Según explica el director del grupo de investigación, Diego González Aguilera, la idea surgió con una tesis doctoral, la del ingeniero informático Alejandro Morales, dado que a través de los bomberos de Ávila se pone de manifiesto del aumento del porcentaje de rescates en los que se tienen que personar el servicio de bomberos porque los sistemas de seguridad pasivos y activos de los vehículos actualmente minimizan las víctimas mortales pero dificultan las tareas de rescate.
De ahí surge la idea de desarrollar esta herramienta para mejorar los tiempos de rescate que se hace a través de unos códigos QR que, leídos por un dispositivo tipo tablet y situados en el vehículo, pueden ayudar a acceder a información de mucha utilidad, tanto técnica del vehículo como sanitaria de los ocupantes.
El sistema es sencillo, de bajo coste y robusto ante accidentes, de forma que se colocan los códigos QR en tres partes del vehículo y así hay «garantías de que a través de uno de ellos se tiene acceso a la información».
Alejandro Morales explica que se hizo un estudio de la ubicación más adecuada de los códigos para todo tipo de siniestro, con unos 200 vehículos accidentados, consiguiendo como conclusión que el número de códigos necesarios y su ubicación para que fueran leídos en cualquier tipo de accidente. Se trata de tres códigos QR que se tienen que emplazar en una esquina de la luna delantera, dentro de la tapa del depósito de combustible y en la parte trasera junto a la placa de matrícula.
En cuanto a la información que proporciona el código, se cuenta con la hoja de rescate del vehículo, que ayuda a acceder a información válida para los equipos de rescate en cuanto a elementos de seguridad que tienen el vehículo que pueden ser peligrosos (batería, airbag...) aunque también se incorporan características adicionales del vehículos y, en algunos casos, un modelo tridimensional.
También como parte del trabajo, José Martín, ingeniero informático, se refiere a cómo se incluye la información sanitaria de lo ocupantes del vehículo.
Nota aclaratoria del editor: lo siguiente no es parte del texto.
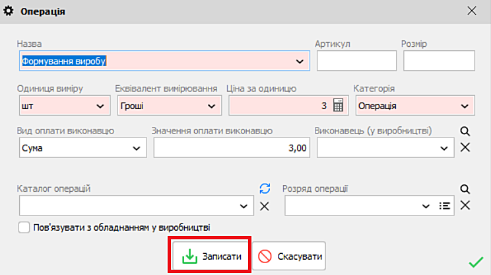Click search magnifier next to Розряд операції
The width and height of the screenshot is (491, 275).
(465, 189)
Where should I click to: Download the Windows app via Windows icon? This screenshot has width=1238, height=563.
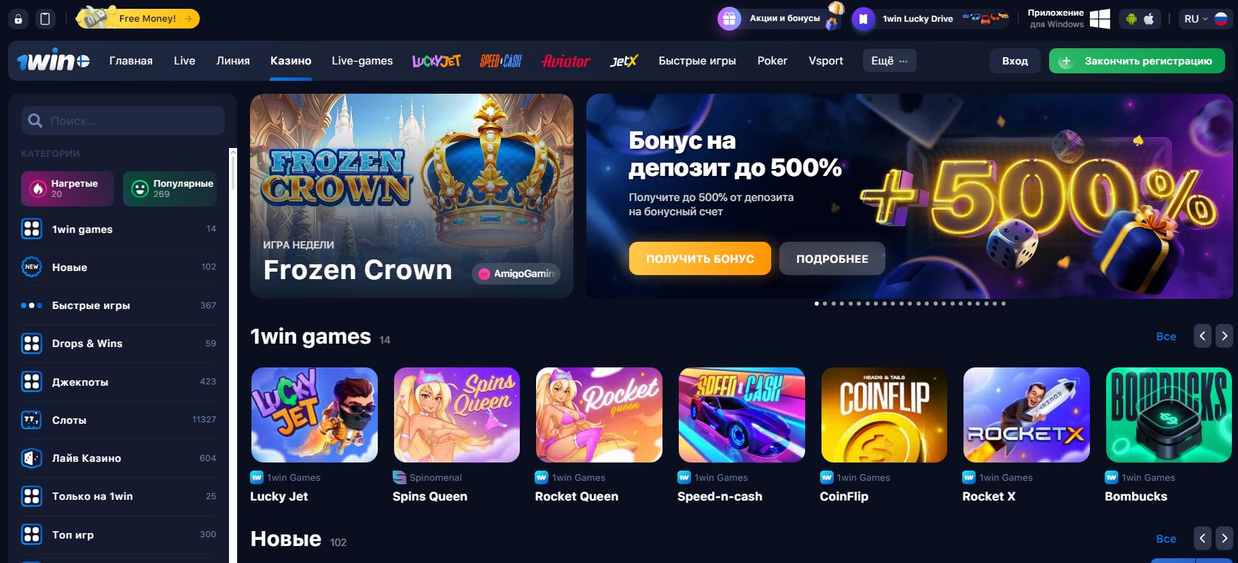tap(1099, 18)
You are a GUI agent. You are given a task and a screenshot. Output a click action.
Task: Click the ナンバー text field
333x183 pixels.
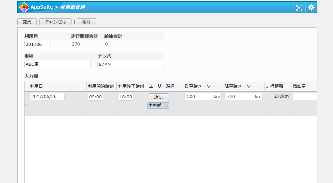click(130, 64)
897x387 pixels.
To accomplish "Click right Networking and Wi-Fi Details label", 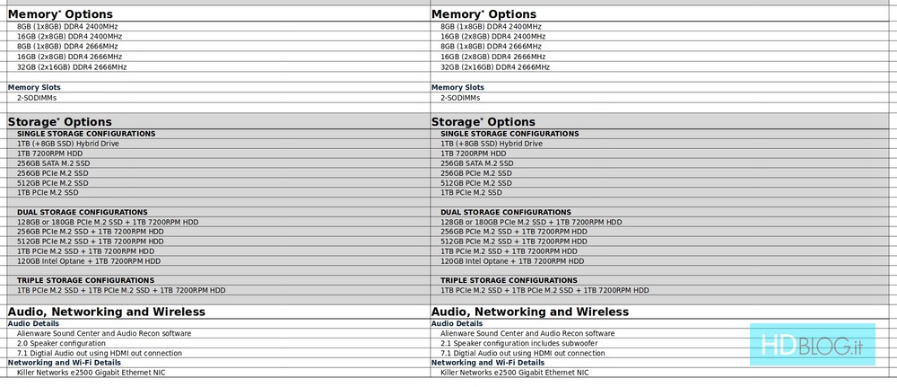I will (x=488, y=363).
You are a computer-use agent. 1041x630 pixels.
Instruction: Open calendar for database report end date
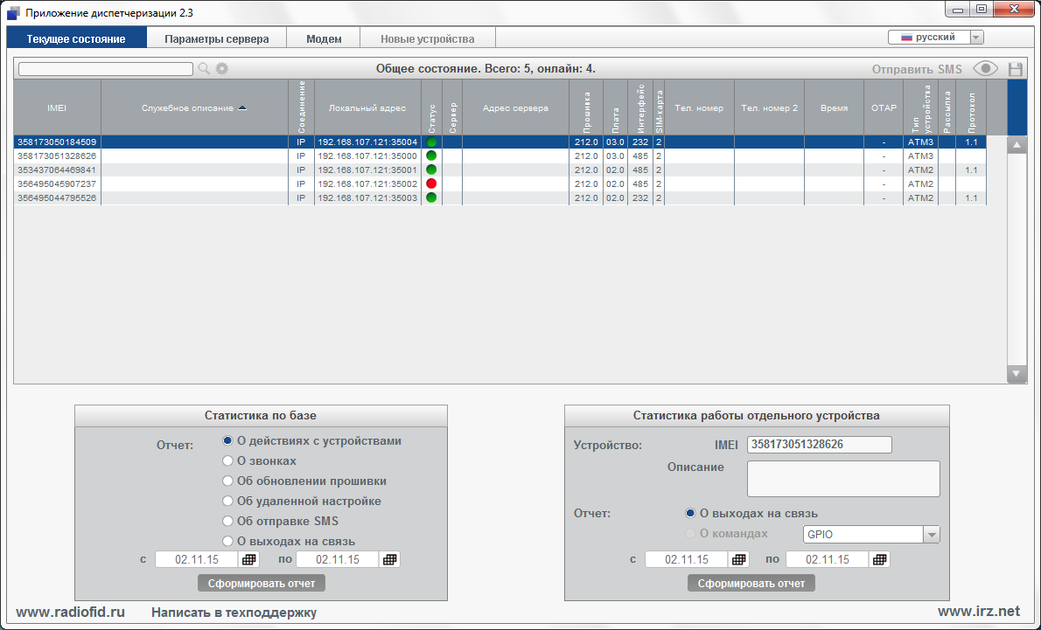click(390, 559)
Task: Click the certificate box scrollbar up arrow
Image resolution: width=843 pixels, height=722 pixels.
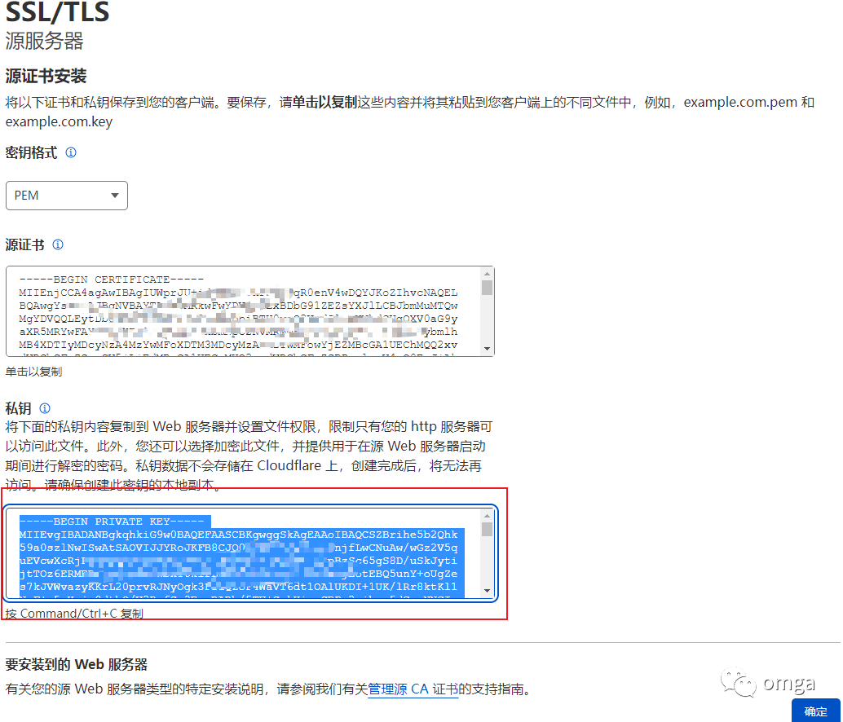Action: coord(488,275)
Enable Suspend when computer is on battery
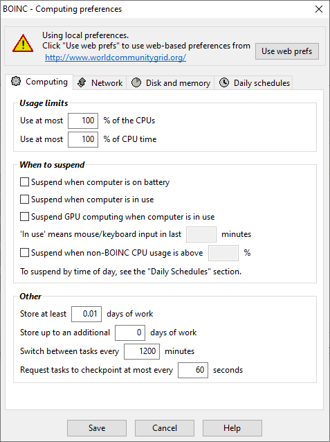The width and height of the screenshot is (330, 442). 24,182
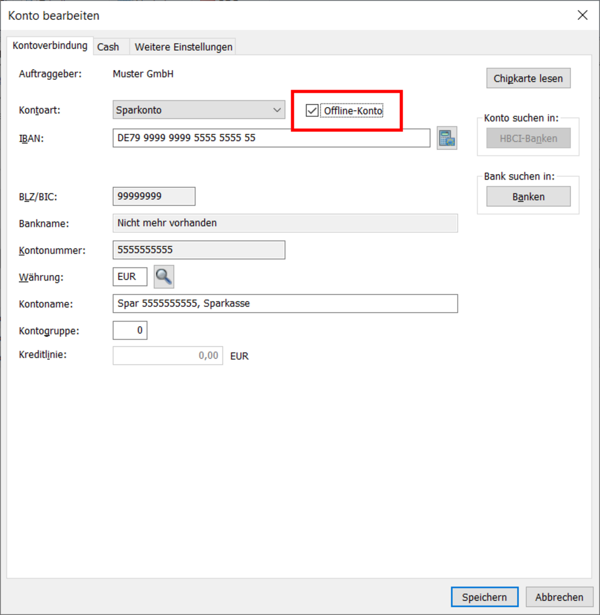Uncheck the Offline-Konto checkbox
Viewport: 600px width, 615px height.
(312, 111)
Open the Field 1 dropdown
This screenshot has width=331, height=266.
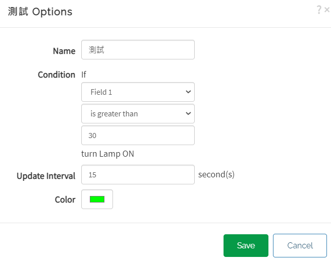(x=138, y=92)
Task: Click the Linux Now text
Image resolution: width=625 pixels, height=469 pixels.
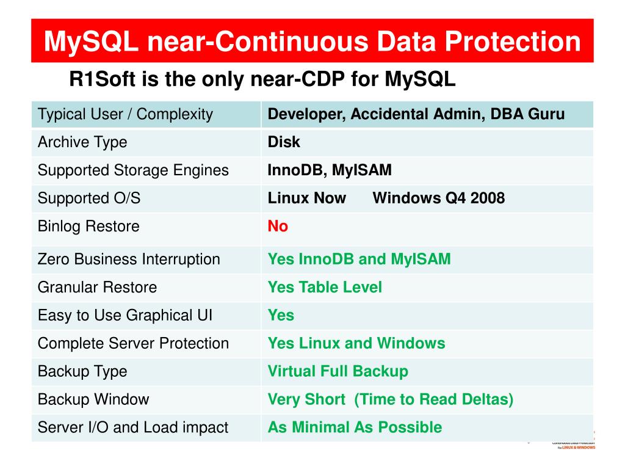Action: 306,198
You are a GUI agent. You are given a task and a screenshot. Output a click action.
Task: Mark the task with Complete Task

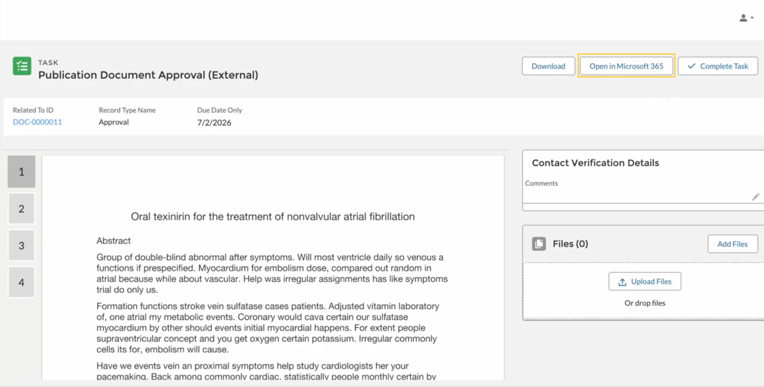(x=718, y=66)
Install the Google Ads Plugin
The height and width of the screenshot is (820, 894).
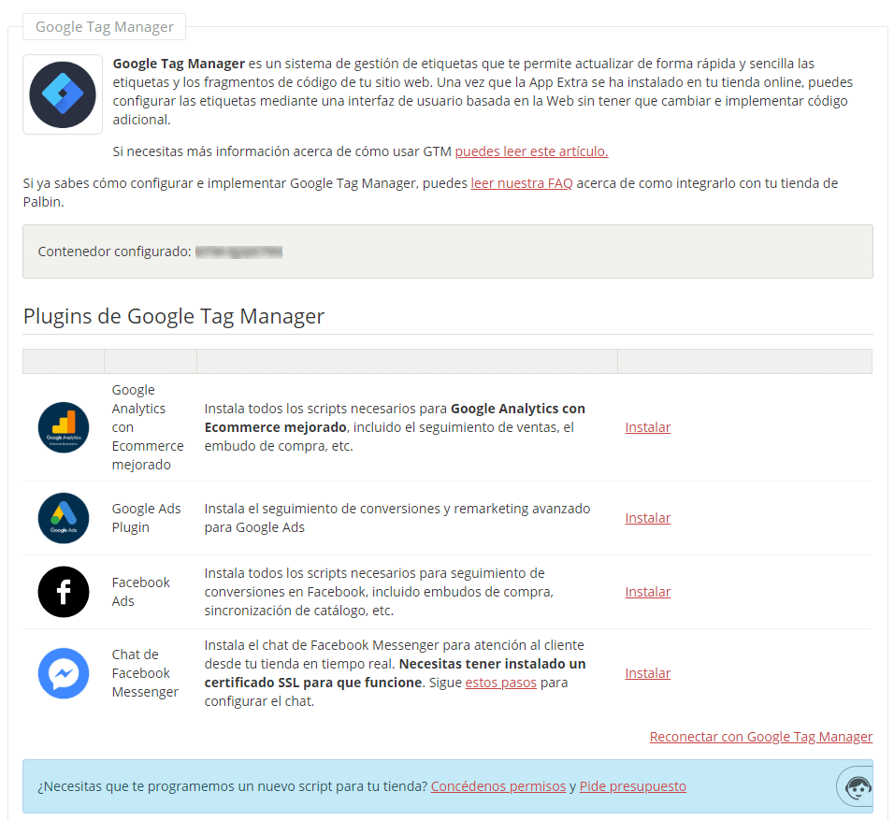(647, 517)

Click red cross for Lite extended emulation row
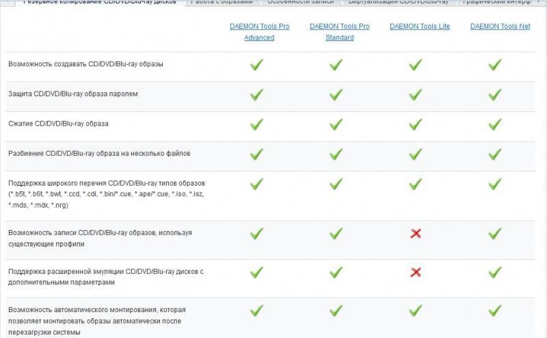click(x=416, y=272)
Para ello a través de una plataforma web se puede hacer un registro con datos, si las personas autorizan a ello, como el grupo sanguíneo o alergias, entre otros, de los ocupantes habituales del vehículo, de forma que se incorporan al sistema y también se pueden leer mediante el código QR ayudando así a los equipos médicos. En el caso de España incluso se puede añadir el número de la seguridad social para que los sanitarios puedan consultar su expediente.
Para llegar a esta herramienta se ha seguido un cuidadoso proceso de validación a través de diferentes tipos de accidentes, por ejemplo en Cesvimap con vehículos accidentados reales y los propios Bomberos que actuaron en un tipo de siniestro que no conocían con anterioridad, demostrando «que el tiempo de rescate se reduce significativamente», precisa Diego González Aguilera.
Este sistema, ahora un prototipo, podría tener opciones de comercialización en aseguradoras o marcas de vehículos como un sello de calidad, un extra para el vehículo.